"""

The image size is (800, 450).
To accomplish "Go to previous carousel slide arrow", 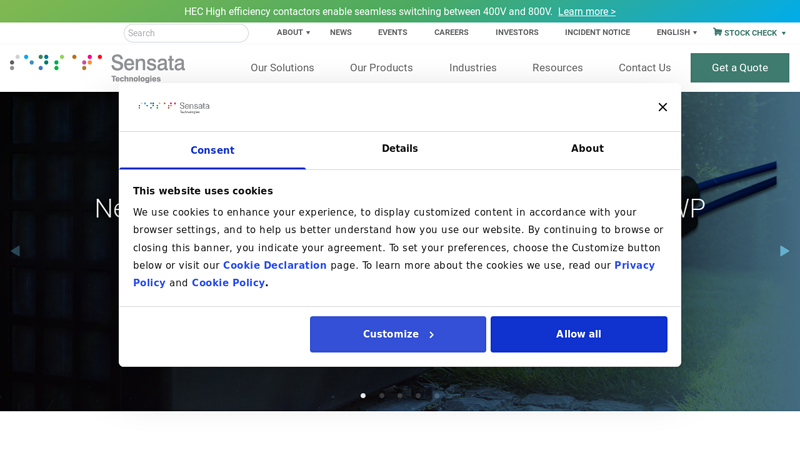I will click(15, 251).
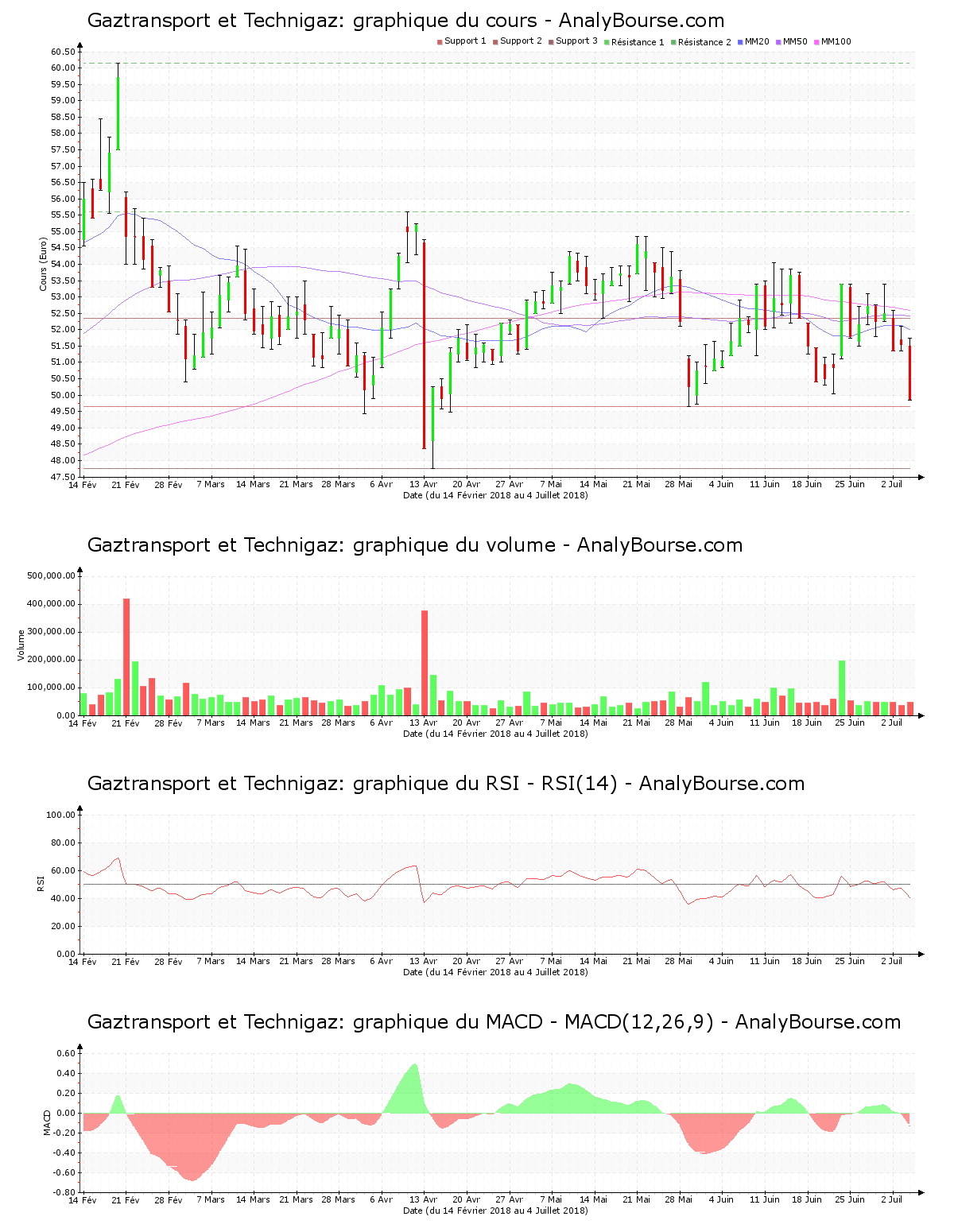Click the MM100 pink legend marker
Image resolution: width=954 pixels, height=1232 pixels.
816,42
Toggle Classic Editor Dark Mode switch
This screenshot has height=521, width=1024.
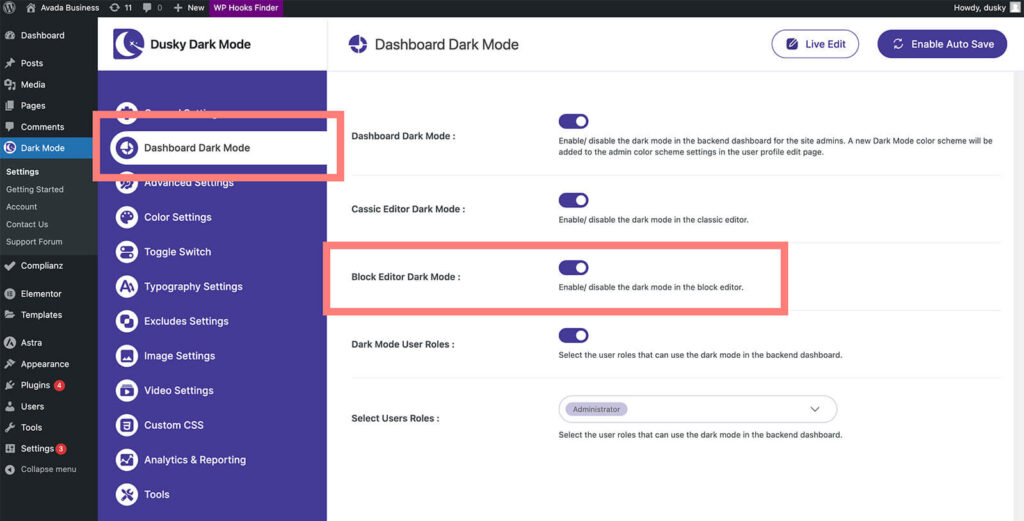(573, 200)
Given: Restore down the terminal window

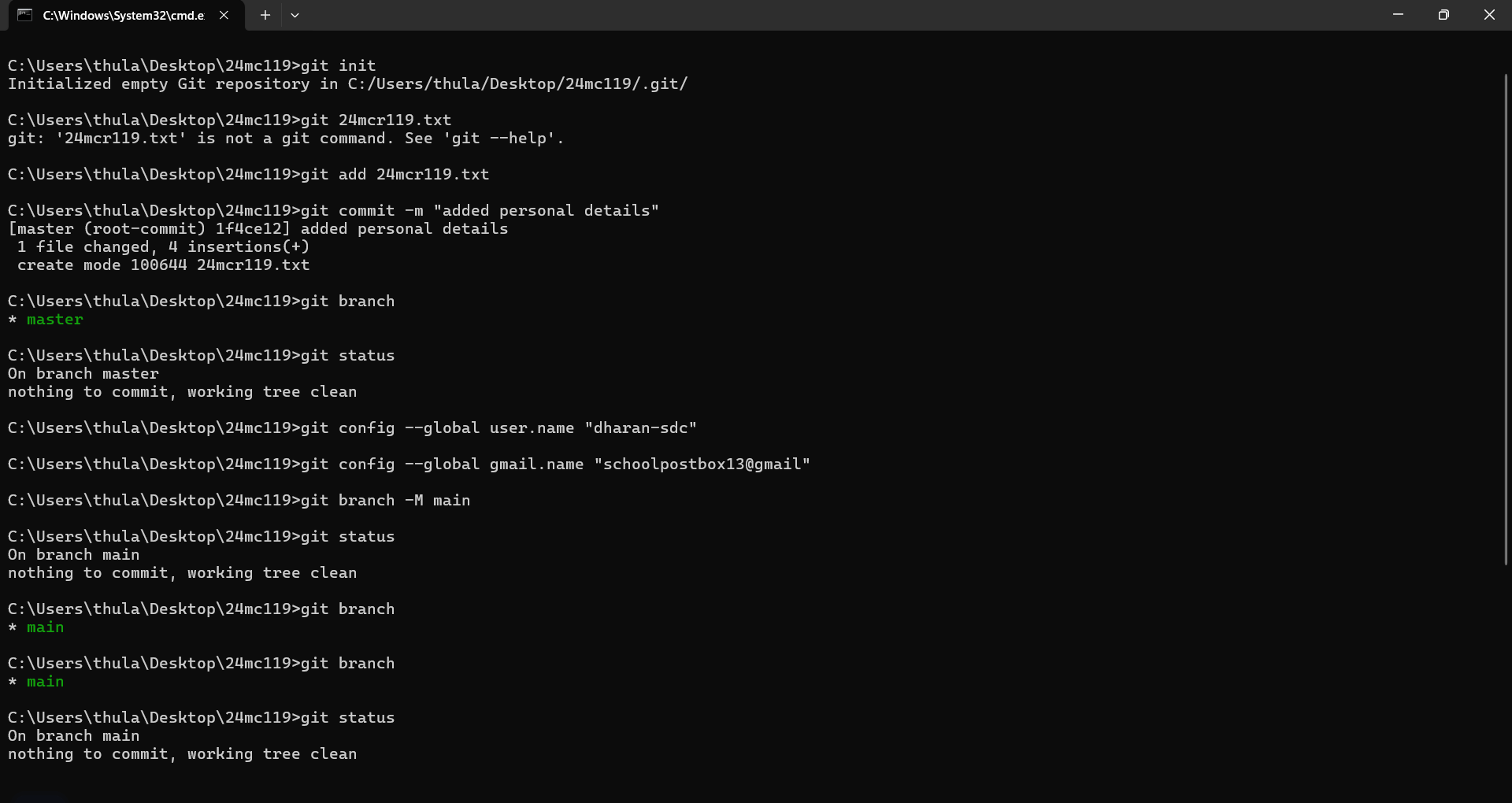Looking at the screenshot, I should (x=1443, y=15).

"""
"""

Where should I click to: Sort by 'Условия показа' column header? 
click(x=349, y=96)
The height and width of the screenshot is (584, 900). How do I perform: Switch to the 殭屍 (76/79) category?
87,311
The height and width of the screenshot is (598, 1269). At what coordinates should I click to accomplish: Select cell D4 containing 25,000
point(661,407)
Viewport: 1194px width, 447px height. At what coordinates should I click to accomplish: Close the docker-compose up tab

"""

### What the task requires
Begin with the line that has "The height and width of the screenshot is (584, 900)." in the listing above and end after the line that has "Viewport: 1194px width, 447px"; output those lines exactly.

### Answer to the problem
The height and width of the screenshot is (584, 900). How do I perform: Switch to the 殭屍 (76/79) category?
87,311
The height and width of the screenshot is (598, 1269). At what coordinates should I click to accomplish: Select cell D4 containing 25,000
point(661,407)
Viewport: 1194px width, 447px height. At what coordinates should I click to accomplish: Close the docker-compose up tab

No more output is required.